To those who, like millions of Cubans, have suffered for many years from indoctrination and misinformation, and do not know for sure who Ché Guevara was, I recommend, not the Castro propaganda praises that unfortunately flood bookstores in the world, but the books that tell his true story. I think of the texts, just to mention two eloquent examples by the Argentine essayist Nicolás Márquez: “El “analla, the true story of Ché”, or the most recent, “La máquina de matar”, the definitive biography of Ché, in which his author is aware of an unbeatable tool: “To overthrow the myth of Che, there is no better source than Che himself.”
It is a mockery of art and museographers in Paris, which welcomes more than 40 million foreign tourists every year, and where you will find several of the most famous monuments on the planet such as the Eiffel Tower, the Notre Dame Cathedral, the Arc of Triumph, the Avenue des Champs de Elysees, the Arc of Defense, the Opera Garnier, or large museums such as the Louvre, trying to glorify one of the greatest assassins of the Cuban revolution and the region.
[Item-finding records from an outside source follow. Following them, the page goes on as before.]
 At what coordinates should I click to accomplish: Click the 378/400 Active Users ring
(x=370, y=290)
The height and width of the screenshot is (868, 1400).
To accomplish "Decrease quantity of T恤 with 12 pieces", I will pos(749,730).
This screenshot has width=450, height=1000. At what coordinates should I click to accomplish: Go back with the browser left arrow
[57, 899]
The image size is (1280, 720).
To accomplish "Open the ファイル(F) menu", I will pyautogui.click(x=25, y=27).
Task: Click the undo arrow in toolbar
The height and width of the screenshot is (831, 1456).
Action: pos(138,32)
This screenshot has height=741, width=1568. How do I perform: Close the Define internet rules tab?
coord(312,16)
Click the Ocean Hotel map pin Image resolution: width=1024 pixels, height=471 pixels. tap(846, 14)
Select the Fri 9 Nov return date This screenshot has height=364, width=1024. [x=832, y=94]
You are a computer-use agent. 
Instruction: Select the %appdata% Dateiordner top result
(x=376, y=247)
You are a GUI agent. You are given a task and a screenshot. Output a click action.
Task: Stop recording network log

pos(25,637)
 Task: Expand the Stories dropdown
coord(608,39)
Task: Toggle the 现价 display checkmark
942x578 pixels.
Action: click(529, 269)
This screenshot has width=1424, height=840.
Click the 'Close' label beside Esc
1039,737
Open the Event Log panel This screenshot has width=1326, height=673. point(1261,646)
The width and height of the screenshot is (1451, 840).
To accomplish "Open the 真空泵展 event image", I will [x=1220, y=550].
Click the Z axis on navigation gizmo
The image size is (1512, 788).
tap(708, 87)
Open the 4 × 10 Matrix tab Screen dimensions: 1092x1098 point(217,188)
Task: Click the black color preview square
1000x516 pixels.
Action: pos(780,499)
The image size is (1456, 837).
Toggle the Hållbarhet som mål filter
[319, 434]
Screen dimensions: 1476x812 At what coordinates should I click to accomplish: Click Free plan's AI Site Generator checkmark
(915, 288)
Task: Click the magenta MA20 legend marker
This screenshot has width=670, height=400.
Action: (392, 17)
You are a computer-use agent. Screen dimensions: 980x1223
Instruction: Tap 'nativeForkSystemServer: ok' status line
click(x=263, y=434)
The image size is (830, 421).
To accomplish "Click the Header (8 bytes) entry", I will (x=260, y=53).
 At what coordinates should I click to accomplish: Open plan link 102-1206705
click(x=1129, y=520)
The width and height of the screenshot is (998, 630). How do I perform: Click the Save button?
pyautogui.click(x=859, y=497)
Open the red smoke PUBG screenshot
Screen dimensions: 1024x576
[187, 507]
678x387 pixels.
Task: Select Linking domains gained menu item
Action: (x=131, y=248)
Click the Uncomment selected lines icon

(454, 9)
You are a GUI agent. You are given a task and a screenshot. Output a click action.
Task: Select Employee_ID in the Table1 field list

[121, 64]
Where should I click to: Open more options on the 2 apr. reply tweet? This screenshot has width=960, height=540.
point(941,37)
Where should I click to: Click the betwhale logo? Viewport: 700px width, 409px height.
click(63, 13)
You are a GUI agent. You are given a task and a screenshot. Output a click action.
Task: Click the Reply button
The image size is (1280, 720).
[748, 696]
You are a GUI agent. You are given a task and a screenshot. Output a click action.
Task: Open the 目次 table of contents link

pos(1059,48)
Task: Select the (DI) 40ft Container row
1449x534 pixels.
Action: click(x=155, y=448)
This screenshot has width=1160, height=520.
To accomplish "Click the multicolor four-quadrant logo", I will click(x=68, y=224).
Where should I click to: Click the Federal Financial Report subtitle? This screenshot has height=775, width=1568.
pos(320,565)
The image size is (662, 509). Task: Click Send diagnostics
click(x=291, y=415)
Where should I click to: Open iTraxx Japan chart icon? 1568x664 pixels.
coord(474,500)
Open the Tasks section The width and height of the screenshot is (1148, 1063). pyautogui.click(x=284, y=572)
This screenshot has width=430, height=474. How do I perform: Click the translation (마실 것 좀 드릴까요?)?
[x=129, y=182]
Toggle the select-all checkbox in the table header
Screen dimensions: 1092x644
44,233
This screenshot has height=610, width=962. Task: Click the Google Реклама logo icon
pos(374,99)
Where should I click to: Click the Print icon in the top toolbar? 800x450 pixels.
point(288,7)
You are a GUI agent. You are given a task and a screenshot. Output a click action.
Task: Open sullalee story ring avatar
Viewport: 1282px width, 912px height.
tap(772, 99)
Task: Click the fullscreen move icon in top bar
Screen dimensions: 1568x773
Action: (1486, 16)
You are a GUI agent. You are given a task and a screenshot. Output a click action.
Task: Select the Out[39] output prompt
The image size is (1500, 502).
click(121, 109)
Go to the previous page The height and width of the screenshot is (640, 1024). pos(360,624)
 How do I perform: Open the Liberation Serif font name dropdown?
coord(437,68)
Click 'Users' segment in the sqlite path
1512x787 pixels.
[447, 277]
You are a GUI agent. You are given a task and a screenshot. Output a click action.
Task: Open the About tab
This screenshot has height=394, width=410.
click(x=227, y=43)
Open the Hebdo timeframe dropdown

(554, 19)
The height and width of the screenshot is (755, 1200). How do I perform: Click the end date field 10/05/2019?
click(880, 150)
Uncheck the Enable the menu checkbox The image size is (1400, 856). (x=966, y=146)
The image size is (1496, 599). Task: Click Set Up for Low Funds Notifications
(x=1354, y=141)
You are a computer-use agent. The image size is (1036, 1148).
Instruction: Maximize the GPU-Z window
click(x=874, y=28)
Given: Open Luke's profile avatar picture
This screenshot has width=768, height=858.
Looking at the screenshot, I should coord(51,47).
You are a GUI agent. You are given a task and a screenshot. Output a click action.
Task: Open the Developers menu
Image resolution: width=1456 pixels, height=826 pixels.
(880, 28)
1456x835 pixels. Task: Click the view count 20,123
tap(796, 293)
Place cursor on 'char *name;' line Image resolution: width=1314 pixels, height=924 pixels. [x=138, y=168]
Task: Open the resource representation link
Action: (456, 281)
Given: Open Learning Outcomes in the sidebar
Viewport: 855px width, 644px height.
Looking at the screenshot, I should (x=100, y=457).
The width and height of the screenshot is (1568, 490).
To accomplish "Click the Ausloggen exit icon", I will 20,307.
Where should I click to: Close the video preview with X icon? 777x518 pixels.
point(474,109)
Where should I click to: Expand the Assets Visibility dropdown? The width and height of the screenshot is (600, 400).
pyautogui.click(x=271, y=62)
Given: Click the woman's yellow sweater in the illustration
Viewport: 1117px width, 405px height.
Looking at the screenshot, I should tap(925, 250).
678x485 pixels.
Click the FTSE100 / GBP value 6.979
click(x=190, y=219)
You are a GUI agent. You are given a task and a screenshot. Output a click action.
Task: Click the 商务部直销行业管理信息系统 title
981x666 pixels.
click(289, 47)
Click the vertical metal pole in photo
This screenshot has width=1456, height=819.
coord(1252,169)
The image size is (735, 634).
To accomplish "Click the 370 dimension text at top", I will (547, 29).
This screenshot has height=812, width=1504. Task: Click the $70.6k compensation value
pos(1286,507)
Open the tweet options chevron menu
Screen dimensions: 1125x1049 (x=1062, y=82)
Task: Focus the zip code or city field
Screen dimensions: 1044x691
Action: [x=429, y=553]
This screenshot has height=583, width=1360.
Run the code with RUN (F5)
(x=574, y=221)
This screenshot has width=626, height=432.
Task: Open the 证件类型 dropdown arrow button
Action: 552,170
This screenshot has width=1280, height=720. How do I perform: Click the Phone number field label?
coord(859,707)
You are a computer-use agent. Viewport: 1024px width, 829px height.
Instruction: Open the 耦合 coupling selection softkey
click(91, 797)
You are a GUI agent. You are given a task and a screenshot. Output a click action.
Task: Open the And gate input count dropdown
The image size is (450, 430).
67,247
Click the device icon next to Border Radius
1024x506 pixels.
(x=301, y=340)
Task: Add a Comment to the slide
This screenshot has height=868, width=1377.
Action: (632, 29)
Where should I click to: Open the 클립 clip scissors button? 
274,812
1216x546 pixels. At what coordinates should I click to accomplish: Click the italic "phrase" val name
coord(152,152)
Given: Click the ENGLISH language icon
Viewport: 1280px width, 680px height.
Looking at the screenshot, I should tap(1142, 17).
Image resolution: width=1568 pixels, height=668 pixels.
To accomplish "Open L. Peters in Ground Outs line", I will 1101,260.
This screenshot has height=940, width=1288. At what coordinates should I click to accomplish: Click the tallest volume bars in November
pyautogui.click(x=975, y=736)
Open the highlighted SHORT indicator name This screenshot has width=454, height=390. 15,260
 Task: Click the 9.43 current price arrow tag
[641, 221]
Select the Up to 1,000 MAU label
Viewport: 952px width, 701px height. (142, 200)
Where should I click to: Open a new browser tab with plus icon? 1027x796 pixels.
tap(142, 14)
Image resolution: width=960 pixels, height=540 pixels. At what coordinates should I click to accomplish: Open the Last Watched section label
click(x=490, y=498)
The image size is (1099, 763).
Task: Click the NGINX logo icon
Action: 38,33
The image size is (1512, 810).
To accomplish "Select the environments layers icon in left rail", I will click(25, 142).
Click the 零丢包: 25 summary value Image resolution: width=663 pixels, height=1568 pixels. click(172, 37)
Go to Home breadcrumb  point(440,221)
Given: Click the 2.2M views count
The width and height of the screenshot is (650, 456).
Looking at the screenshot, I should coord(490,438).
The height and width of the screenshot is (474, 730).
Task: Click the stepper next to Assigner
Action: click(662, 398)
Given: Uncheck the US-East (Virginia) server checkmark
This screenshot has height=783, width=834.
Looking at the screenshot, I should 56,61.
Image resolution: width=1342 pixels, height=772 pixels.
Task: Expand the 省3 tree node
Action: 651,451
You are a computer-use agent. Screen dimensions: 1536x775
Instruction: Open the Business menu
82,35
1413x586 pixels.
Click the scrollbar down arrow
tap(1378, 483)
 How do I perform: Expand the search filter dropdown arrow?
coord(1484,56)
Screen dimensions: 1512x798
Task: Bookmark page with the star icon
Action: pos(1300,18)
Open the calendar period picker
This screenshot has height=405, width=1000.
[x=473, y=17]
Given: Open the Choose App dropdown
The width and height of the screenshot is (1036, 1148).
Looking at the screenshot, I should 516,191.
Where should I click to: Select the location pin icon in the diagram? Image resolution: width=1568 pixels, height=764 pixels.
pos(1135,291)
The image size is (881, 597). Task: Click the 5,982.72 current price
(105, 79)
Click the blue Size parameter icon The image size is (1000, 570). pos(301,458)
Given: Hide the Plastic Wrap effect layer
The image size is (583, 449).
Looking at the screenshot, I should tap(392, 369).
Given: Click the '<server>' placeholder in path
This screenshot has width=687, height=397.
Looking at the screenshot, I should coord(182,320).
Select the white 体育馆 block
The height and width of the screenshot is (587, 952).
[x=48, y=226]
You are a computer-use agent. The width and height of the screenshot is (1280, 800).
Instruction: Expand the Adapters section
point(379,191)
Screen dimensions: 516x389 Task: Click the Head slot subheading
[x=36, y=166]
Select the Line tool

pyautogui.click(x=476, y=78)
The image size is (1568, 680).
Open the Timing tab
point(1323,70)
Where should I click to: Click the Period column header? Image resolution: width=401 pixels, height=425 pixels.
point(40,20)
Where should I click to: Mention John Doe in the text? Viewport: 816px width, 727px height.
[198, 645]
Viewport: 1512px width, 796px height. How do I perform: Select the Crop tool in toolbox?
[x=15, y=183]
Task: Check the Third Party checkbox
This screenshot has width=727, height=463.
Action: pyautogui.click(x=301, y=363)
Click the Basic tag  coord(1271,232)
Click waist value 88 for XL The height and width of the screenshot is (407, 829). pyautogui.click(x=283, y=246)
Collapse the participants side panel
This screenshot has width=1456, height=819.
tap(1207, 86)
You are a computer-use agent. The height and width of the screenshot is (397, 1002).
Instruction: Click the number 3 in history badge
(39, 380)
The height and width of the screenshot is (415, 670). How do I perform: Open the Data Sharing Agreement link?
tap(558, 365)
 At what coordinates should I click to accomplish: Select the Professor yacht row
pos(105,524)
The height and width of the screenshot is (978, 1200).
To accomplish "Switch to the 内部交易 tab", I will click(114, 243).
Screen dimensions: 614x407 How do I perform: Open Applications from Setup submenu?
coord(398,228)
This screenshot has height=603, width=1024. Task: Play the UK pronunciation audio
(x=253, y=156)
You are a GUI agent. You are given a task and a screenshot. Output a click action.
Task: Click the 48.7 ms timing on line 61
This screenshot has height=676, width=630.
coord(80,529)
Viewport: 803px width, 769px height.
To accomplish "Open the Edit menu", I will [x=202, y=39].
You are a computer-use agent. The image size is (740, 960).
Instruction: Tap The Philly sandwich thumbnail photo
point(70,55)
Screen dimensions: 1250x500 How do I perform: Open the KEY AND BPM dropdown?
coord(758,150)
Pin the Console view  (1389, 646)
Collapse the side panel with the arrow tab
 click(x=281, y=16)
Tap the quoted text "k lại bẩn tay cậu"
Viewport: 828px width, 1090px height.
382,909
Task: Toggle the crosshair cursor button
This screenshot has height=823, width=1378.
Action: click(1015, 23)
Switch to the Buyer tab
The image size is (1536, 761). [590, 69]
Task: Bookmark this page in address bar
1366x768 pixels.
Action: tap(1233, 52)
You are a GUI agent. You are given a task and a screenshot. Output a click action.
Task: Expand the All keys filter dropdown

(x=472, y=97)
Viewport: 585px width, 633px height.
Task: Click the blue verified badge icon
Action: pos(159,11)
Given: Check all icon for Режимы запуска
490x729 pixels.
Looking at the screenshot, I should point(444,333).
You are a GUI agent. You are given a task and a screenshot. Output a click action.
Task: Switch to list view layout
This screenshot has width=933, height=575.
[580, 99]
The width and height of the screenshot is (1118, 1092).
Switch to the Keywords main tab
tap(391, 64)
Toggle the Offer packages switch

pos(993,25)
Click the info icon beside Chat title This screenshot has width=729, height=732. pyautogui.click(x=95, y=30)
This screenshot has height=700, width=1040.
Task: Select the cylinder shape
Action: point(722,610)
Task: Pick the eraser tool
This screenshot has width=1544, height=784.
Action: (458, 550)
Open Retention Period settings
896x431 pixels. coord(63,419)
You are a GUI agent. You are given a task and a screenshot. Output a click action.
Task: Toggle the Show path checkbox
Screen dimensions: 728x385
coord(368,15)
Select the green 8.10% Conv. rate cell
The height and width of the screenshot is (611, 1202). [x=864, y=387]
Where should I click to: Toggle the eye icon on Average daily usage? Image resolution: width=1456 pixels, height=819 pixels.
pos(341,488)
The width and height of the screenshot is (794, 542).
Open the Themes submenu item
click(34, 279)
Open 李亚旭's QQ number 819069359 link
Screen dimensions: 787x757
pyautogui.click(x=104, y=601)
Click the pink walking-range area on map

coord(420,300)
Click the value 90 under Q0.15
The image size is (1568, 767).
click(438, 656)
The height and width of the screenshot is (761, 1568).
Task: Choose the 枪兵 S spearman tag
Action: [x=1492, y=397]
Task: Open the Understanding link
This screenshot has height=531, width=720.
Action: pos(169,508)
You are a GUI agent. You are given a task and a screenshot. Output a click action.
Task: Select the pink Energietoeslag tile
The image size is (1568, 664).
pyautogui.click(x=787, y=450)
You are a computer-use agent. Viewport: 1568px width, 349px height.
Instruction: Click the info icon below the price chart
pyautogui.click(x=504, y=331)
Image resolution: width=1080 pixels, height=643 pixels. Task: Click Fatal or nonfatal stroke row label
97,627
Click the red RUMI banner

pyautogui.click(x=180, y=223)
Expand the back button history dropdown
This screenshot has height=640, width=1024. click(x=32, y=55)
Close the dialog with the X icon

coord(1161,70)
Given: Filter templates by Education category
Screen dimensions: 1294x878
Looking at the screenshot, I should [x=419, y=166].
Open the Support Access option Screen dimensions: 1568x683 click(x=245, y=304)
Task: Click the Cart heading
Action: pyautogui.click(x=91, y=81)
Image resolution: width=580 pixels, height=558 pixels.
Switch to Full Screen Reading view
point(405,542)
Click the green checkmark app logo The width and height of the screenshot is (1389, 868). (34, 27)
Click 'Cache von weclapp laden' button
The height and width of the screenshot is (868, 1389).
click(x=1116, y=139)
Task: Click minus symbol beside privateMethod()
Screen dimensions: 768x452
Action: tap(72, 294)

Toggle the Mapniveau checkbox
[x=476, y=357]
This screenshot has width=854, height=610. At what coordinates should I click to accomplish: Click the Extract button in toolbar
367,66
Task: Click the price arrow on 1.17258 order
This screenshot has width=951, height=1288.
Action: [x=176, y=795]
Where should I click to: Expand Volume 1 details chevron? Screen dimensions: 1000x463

A shame.
Luckily, not everyone has fallen into Hidalgo’s jamo (web), his communist advisors and support groups. Several French citizens, as well as intellectuals of different nationalities, have expressed their dissatisfaction and strongly criticized this ruse, calling Che Guevara for what he is: a murderer and an essential part of the distortionary propaganda of a totalitarian dictatorship.
One of the voices that have expressed it with more force has been the Cuban novelist, exiled in Paris, Zoé Valdés. Since October 2017, when the author of “La nada Cotidiana” and “La Ficción Fidel”, thanks to a friend who works in the town hall, she learned about the preparations for this exhibition. She contacted Florence Moretti, from the Department of Public Relations and Human Rights of the City Hall, who promised to talk to the mayor, whom the writer knows well, since she was on her support team for her candidacy. Paradoxically, Hidalgo previously helped Valdés to make a tribute to the Cuban opposition group “Damas de Blanco” in Paris, quite the contrary to this insensitive and equivocal exhibition that today stains the Parisian city hall.
Valdés immediately called several people asking them to stop the exhibition, and wrote an open and preventive letter to Hidalgo, which was published by Libertad Digital, and contacted other intellectuals, such as Jacobo Machover, by sending him messages telling him everything that would happen, and which he then posted on his Facebook page. According to the author of “Te di la vida entera y la Habana, mon amour”, in that initial moment, before the exhibition was inaugurated, not a few gave it the importance that they have expressed today, but the renowned novelist did not stop there, and wrote a letter, signed by more than 1,000 people, which was sent to the mayor, the president of France, the Prime Minister, journalists, politicians and personalities of all trends in that country, denouncing this embarrassment. We must thank Zoé Valdés for her tireless fight against the demons and creepers of Castroism, both in her literary and journalistic work, and in her civic activism on social networks.
The most famous nickname of Paris is “The City of Light (Ville lumière)”, awarded for its reputation as a center of arts and education in the world and as a pioneer of urban lighting.
It is time (perhaps a long ago it is time) for Parisians, and many others in the world, to become enlightened again and to keep themselves safe from the pitfalls of communism. Do not forget that culture is usually your best wrapping and rapture.